Atlético de Madrid toma ventaja frente a Tottenham en 15 minutos gracias a errores del portero rival y debut de Vicario

El Atlético de Madrid se adelanta 3-0 ante el Tottenham en la ida de los octavos de final de la Champions League, apoyándose en una serie de fallos del guardameta visitante y con Vicario ingresando al partido. Este artículo reconstruye los hechos, detalla los goles y ofrece contexto histórico sobre los equipos en competencia europea.

El inicio del choque entre #Atlético de Madrid y Tottenham, correspondiente a la ida de los octavos de final de la Champions League, dejó una historia inesperada para el equipo de la casa: en apenas 15 minutos parecía que el marcador se decidiría de inmediato.

Todo comenzó con un fallo protagonizado por el portero visitante Antonín Kinsky, quien se resbaló al intentar realizar un despeje, permitiendo que Marco Llorente avancara el marcador con una asistencia de Julián Álvarez.

Luego, en una secuencia de circunstancias desafortunadas para el Tottenham, Micky van de Ven cayó al césped evitando un salto limpio para el balón; Griezmann aprovechó la oportunidad para definir con clase y ampliar la diferencia.

Poco después, apenas un minuto, Kinsky volvió a participar en una jugada comprometida: recibió un pase de un defensa, pero no logró abrir el juego hacia la banda derecha y la Araña Álvarez se escapó de nuevo para encajar el tercero.

Tras esa tercera acción, el técnico visitante, Igor Tudor, decidió adelantar la sustitución: Kinsky abandonó el terreno de juego y fue reemplazado por #Vicario a los 16 minutos.

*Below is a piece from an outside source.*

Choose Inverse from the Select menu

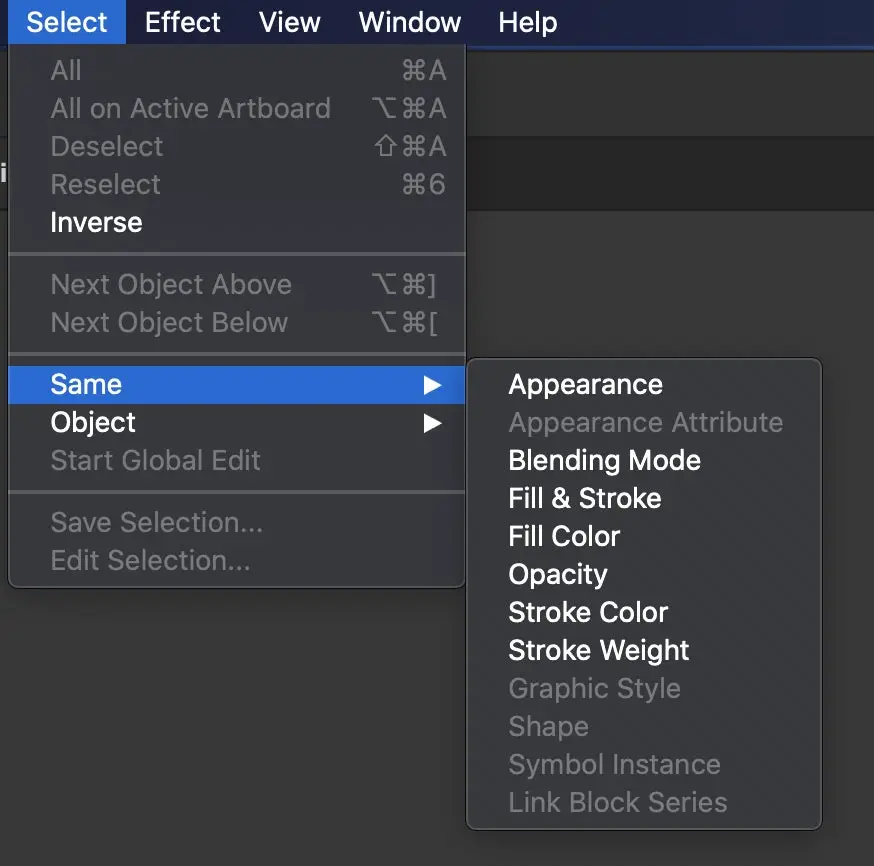coord(96,222)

A partir de ahí, el partido mantuvo su ritmo, pero el abismo ya estaba construido en favor del Atlético. A los 22 minutos, Robin Le Normand anotó de cabeza el cuarto gol para el conjunto local, tras un balón parado que desdibujó aún más a la defensa londinense.

Apenas cuatro minutos más tarde, Pedro Porro logró recortar el marcador con un tanto que dejó el marcador 4-1 en aquella fracción de la primera mitad.

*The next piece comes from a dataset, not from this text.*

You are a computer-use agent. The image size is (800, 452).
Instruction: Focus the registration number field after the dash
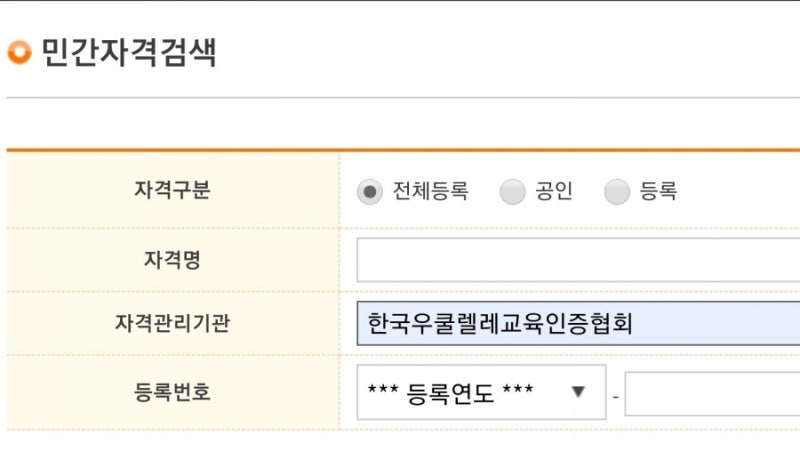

El regreso a la acción mostró a Vicario ya asentado entre los postes; su intervención más destacada se produjo cuando tuvo que intervenir en varias acciones cercanas al área por las aproximaciones del Atlético.

Aunque la cada vez más frustrada defensa del #Tottenham intentaba recomponerse, las opciones de remontada no aparecieron con la misma claridad que en los minutos iniciales, y el primer tiempo concluyó con una ventaja amplia para el equipo madrileño.

El capitán del Tottenham

Las reacciones inmediatas de los protagonistas mostraron un partido de emociones intensas. Por ejemplo, ante los errores recurrentes del guardameta rival, el capitán del Tottenham, Cristian Romero, respondió con gestos mixtos: aplaudió cuando sus compañeros recuperaron balón, elevó la voz para intentar activar al equipo y, en momentos clave, llevó las manos a la cara como señal de incredulidad ante lo que estaba sucediendo.

Con el marcador ya a favor, el Atlético de Madrid se aferró a su estilo tradicional, con presión alta, transiciones rápidas y una defensa organizada que, pese a la diferencia en el marcador, dejó claro que la eliminatoria aún puede tener giros en los próximos encuentros.

Muestra de la estabilidad que ha venido cultivando Diego Simeone desde su llegada al club en 2011 es la capacidad de convertir momentos de presión en posiciones de ataque claras, algo que se ha visto repetidamente en competencias europeas a lo largo de los años.

La historia reciente de estas dos entidades en competencias continentales está marcada por encuentros intensos y fases de alto voltaje. Atlético de Madrid ha encontrado en la Champions League un escenario donde su propuesta táctica, basada en la disciplina defensiva y el contragolpe rápido, puede sacar provecho incluso en situaciones complicadas.

Tottenham, por su parte, ha vivido altibajos en los últimos años, con cambios en la dirección técnica y en la plantilla que buscan devolverle la estabilidad necesaria para competir de igual a igual en el torneo más importante de clubes en Europa.

Este primer capítulo de la eliminatoria deja una enseñanza clara: un arranque temible puede convertir una eliminatoria en un camino más corto hacia la siguiente fase, siempre y cuando el equipo afectado logre reponerse y mantener la serenidad para competir en 180 minutos de juego.

Habrá que esperar la vuelta para confirmar si el Tottenham puede darle la vuelta a la historia o si el Atlético de Madrid, con su filosofía de juego, se acercará a una clasificación que le permitiría apuntalar su historia reciente en la Champions League.